Before concluding, I want to particularly mention three of Gregory’s assumptions that are critical to the final cost calculations, and indeed to the potential feasibility of the whole endeavor:
The assumed cost of $437/kwh for battery storage could be criticized. Although it is a number from a current EIA report, many are predicting that battery storage costs will soon be dropping rapidly. Some predict costs within a few years of as little as $100/kwh. Andrews used $200/kwh. Obviously the number you pick could swing the bottom line wildly. But even $100/kwh would only drive the $433 trillion down to about $100 trillion — five times U.S. GDP.
Gregory explicitly states that he assumes throughout his calculations that you get back 90% from a battery of whatever amount you charged into it. “I assumed that the battery efficiency is 90% [8] , meaning that charging the battery with 100 MWh and discharging 90 MWh leaves the battery storage unchanged.” That assumption may be reasonable when you charge one day and discharge the next, but here we are talking about holding the thousands of GWHs of charge in batteries for six months and more. I don’t even think that battery technology exists that can do this.
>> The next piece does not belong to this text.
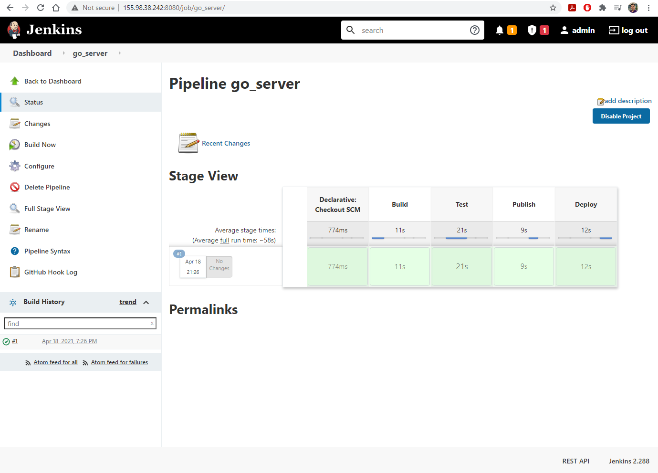Screen dimensions: 658x473
Task: Click the GitHub Hook Log clipboard icon
Action: [x=15, y=272]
If it did, you could easily lose half or more of the charge in six months, or be forced to spend a big percentage of the energy in the batteries to maintain their environment to prevent dissipation. This is a potential huge cost driver of yet additional costs that Gregory does not consider.
Also not considered by Gregory are costs of additions to the transmission system to get power from where it happens to be produced on any given day to where it is needed, which could be all the way across the country. Gregory: “The use of S+W generation from 48 contiguous states implicitly assumes that there is sufficient unconstrained transmission capacity to share any excess or to cover any shortfall among the states.” Again, there could be huge costs here not yet considered.
Overall, I want to congratulate Mr. Gregory on what I think is a highly competent and useful piece of work — as opposed to almost everything else that exists on this subject. Will anybody pay attention? The answer is, no for now, but eventually reality will win out, and attention will be paid.